I am one-hot encoding a multi-label, multi-class dataset for training and test set as follows:
in metadata, unique strings that correspond to individual classes, i.e, 'green', 'red', 'square' etc,
onehot = OneHotEncoder(sparse=False).fit_transform(metadata[['color', 'shape']])
array of onehot of shape sample, categories with 1's and 0's as per the classes
This is then split etc etc...
Now later on after training I might get a set of samples i.e data frame of 10 samples, where for example, there are only greens and only squares, not the full range of categories from the original training data.
I modified the original training code as follows:
onehot = OneHotEncoder(sparse=False)
onehotarray = onehot.fit_transform(metadata[['color', 'shape']])
The problem is now when I apply this to the new dataset:
onehotnew = onehot.fit_transform(newdata[['color', 'shape']])
The array is now number of samples, by ONLY number of categories present in new data.. so instead of a (x, 10)
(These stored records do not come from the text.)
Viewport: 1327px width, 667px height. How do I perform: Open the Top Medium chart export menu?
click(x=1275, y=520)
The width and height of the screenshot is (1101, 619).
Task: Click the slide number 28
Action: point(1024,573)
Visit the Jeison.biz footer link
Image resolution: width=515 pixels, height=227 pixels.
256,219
for example, it is now shape (x, 4)
(because the only categories present are green and square).
Is there a way of preserving the original shape of the one-hot encode with all classes as at the moment this is useless when doing something like a confusion matrix call as now the one-hot encoding only contains one hot encoding for categories present in the new data..
thanks:
answer: as per comment below: removing fit on the new data fixed the problem
onehotnew = onehot.transform(newdata[['color', 'shape']])